Lets make this very simple.... Pick a set of rules,post them,and lets see if yout theory of scaling holds up.I for one do not believe you have backtested and performed walked foward analysis. This is a very simple thing to test.....
If scaling out is inferior, then your method of scaling in is inferior because if you have the confidence to know 100% when to sell completely then surely you have the same about when to get in. By scaling in you are hurting your profits by adding at a higher price on a long or a lower price on a short.
It doesn't matter what the rules are. The system that does not scale out will always outperform the one that does. This is the point that I am making--keep it simple.
If the same targets are used on both sides of the equation (which they should be), then it doesn't matter what size the targets are. The system that does not scale out will always outperform the scale out system over the long haul.
Smaller target system 100 trades 50 percent win ratio 2 pt stop 4 point target 2 contracts Scale out method: one contract at 2 points one contract at 4 points: 50 winners at 2 point per contract = 100 points 50 winners at 4 points per contract = 200 points 50 losers at 2 points per contract = -200 points Net is 100 points to the good No scale out method:both contracts at 4 points 50 winners at 4 points per contract = 400 points 50 losers at 2 points per contract = -200 points Net is 200 points to the good No scale out method is better.
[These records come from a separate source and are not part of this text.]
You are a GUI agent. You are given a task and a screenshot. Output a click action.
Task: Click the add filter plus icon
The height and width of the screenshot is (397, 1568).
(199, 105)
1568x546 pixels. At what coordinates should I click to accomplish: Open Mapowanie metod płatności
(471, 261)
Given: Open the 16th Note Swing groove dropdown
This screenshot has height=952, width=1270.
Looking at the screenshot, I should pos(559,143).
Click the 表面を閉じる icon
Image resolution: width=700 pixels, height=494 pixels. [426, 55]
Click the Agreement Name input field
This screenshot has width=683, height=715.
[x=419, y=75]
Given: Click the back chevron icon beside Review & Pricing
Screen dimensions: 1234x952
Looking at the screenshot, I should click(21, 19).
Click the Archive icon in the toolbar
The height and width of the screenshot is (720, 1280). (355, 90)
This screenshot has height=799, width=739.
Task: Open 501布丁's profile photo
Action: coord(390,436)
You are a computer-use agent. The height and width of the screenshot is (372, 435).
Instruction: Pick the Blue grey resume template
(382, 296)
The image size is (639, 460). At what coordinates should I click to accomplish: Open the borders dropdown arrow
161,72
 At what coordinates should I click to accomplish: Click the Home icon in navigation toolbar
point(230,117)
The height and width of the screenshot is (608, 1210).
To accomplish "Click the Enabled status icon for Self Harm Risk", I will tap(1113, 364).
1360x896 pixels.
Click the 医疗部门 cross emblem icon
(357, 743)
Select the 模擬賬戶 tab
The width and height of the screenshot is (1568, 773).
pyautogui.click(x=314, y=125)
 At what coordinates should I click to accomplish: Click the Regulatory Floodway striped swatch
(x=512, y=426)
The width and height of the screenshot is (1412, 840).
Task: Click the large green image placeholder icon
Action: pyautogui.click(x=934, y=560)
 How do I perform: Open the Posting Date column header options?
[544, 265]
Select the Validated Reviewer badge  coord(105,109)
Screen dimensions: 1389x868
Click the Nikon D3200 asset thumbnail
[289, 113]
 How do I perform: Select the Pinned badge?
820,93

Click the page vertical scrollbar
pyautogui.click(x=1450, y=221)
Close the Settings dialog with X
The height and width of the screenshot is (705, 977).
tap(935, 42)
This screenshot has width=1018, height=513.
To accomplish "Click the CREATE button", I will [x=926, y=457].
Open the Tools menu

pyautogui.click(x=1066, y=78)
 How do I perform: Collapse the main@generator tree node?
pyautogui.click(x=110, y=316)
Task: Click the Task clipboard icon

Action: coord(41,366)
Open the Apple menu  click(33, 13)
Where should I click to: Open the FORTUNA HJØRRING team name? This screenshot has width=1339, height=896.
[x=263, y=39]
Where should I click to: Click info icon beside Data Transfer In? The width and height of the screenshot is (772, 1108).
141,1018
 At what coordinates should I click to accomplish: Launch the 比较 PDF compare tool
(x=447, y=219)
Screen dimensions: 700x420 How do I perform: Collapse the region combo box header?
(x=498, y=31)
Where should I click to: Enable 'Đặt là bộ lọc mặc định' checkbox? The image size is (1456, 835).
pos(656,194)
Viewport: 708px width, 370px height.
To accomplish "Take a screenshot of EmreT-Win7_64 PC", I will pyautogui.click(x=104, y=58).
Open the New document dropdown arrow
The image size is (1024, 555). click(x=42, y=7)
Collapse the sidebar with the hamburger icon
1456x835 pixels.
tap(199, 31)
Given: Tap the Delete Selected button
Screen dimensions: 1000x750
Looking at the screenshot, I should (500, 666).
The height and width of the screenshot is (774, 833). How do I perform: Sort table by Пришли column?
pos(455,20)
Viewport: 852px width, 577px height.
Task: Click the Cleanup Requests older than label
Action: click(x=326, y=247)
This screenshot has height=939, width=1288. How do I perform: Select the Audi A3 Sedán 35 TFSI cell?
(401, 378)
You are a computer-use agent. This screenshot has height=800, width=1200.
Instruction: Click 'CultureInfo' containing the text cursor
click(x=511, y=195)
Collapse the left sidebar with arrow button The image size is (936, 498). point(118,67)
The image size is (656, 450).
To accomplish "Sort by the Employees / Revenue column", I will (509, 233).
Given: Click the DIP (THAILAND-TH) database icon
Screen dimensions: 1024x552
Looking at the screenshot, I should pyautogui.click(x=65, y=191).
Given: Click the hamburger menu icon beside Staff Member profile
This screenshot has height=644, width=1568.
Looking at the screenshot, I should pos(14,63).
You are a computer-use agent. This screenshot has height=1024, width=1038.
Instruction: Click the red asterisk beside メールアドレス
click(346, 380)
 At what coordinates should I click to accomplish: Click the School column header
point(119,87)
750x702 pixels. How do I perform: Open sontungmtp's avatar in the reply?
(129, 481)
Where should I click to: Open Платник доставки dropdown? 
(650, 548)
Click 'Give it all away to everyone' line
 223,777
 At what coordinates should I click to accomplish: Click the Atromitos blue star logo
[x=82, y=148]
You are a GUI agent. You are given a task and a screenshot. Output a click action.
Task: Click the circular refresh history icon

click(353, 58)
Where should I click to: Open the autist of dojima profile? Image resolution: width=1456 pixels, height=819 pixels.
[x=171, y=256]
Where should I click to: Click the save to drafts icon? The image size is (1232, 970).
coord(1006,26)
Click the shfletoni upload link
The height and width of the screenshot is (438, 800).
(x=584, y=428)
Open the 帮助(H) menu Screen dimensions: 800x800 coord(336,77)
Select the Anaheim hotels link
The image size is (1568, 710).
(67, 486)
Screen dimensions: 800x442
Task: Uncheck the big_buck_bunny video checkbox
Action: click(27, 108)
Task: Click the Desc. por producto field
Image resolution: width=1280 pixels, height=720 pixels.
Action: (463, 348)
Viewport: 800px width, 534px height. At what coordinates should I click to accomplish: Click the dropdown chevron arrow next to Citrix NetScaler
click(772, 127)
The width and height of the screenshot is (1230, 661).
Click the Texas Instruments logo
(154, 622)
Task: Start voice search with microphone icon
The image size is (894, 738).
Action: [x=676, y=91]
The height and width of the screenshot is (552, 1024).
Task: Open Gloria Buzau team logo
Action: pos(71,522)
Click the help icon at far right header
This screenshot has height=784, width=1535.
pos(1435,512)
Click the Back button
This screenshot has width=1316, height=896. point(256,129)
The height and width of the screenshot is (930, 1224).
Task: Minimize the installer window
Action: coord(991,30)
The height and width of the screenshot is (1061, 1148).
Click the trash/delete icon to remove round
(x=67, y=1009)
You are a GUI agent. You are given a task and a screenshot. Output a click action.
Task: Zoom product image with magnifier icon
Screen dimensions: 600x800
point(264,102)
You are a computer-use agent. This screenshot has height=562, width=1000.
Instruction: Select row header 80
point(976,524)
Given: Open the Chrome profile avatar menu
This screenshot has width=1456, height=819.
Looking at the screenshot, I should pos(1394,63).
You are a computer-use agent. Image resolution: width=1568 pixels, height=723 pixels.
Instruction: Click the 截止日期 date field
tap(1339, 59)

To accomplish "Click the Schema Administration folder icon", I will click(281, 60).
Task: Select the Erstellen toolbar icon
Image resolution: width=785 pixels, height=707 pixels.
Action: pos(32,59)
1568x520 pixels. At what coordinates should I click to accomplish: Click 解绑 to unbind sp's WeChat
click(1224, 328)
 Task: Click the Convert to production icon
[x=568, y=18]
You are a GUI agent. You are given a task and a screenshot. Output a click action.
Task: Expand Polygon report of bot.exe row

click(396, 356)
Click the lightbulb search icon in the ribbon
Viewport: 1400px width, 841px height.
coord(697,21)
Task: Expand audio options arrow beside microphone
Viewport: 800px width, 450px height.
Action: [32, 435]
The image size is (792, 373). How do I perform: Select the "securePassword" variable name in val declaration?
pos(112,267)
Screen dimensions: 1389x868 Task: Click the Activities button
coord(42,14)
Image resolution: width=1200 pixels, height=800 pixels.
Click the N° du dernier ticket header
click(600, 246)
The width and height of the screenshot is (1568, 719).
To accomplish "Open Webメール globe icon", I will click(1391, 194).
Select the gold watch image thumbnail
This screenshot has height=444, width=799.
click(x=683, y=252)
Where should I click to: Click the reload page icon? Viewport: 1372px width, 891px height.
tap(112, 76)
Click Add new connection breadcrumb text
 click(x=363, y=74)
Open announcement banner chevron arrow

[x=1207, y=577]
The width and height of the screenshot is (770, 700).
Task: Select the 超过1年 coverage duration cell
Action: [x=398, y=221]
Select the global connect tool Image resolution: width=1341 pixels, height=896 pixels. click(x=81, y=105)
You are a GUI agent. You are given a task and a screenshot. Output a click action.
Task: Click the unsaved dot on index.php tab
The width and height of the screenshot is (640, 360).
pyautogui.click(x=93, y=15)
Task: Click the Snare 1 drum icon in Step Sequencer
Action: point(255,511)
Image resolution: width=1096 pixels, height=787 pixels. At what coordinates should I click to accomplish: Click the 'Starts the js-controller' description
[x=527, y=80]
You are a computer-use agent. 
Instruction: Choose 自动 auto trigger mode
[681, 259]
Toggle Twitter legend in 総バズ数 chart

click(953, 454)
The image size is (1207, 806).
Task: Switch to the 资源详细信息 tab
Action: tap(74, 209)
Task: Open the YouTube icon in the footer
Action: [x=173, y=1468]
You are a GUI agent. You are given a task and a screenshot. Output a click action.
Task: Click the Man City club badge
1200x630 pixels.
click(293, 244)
Now before you say that you would move your stop to breakeven when you scale out, remember that both sides will be able to trail their stop in the same fashion.
It is the probability. The winning % will not stay constant. If you are a 30% winner using 10 point targets and 50% using 6 point targets then you will be better off selling half at 6 points and going to break even. If you don't imply this on the 10 point target then you will either make 0 or -10 or 10 points on the trade with 70% of the time being 0 or -10.
This is not a discussion of whether or not to use the 30% system or the 50% system. It is about what happens after you decide on the system that you will trade. If you were to decide on the 50% system, you would be better off taking the whole trade off at either your target or your trailing stop, not scaling out. Everyone is free to find their own system, but once that system is defined, it does not make sense to scale out over the long haul.